Sunday, July 22, 2007

Keeping The Faith

Tammy Faye Bakker Messner was someone who had an incredible spirit and fought through extremely tough circumstances without succumbing to the easy piety borne of ignorance. She treated people as they deserved to be treated, and for that adhered more to the Bible than her contemporary figures in the evangelical movement. She started as a laughingstock but closed her life as an inspiration. She will be missed.

“I refuse to label people,” Ms. Messner said in a 2000 documentary, “The Eyes of Tammy Faye,” when asked about her attitudes toward gay rights. “We’re all just people made out of the same old dirt, and God didn’t make any junk.”


There's an incredible first-person story in this weekend's LA Times about William Lobdell, a writer who became extremely religious and sought to write a column on faith for the paper. As the years went by, with sex scandals and cardinals covering up pedophiles and all of the rest of the grotty side of the church, Lobdell found his faith slowly slipping away. We all at one point or another search for some higher power to help explain the unexplainable, but then when we're faced with the imperfections of human beings who purport to hold absolute moral authority, the explanations fall short. How does one look to man for proof of God? It's a very provocative read, almost too good for a mainstream newspaper, and while it asks important questions is will likely be met with criticism. Maybe if more religious leaders were like Tammy Faye, acknowledging of man's foibles yet tolerant and compassionate, it would be a lot easier for people like Lobdell to cover them without that sense of alienation and scorn. Absolute loyalty is not absolute faith, and what disgusted Lobdell the most were the subjects of the obviously morally diffident laity, who had no problem defending them outside of all reason.

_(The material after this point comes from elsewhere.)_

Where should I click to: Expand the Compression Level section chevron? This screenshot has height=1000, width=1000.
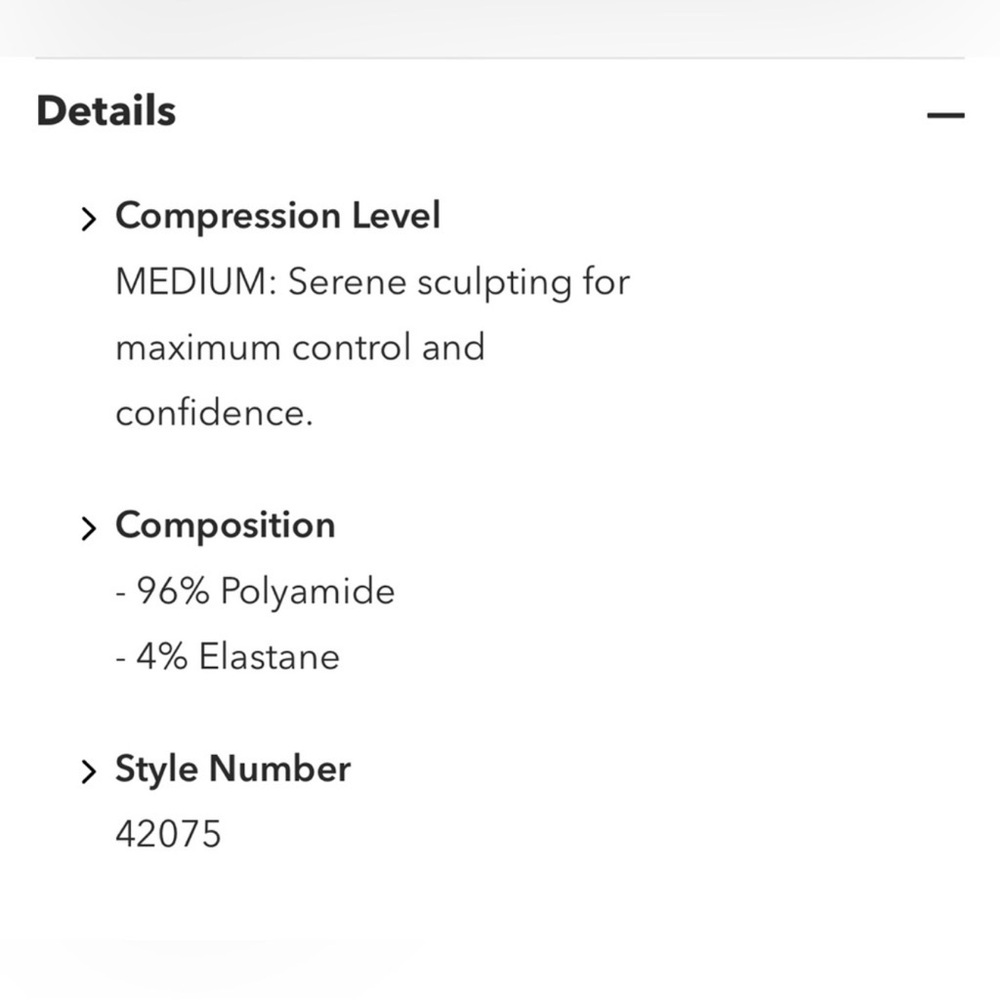(89, 218)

I sought solace in another belief: that a church's heart is in the pews, not the pulpits. Certainly the people who were reading my stories would recoil and, in the end, recapture God's house. Instead, I saw parishioners reflexively support priests who had molested children by writing glowing letters to bishops and judges, offering them jobs or even raising their bail while cursing the victims, often to their faces.

On a Sunday morning at a parish in Rancho Santa Margarita, I watched congregants lobby to name their new parish hall after their longtime pastor, who had admitted to molesting a boy and who had been barred that day from the ministry. I felt sick to my stomach that the people of God wanted to honor an admitted child molester. Only one person in the crowd, an Orange County sheriff's deputy, spoke out for the victim.


If we were all a bit more honest, and less unequivocal that our belief was the ONLY belief, that our lifestyle was the ONLY lifestyle, this world would certainly be better for it. It requires thinking for oneself and coming to one's own conclusions. I wish we had more Tammy Fayes to be symbols of this in action.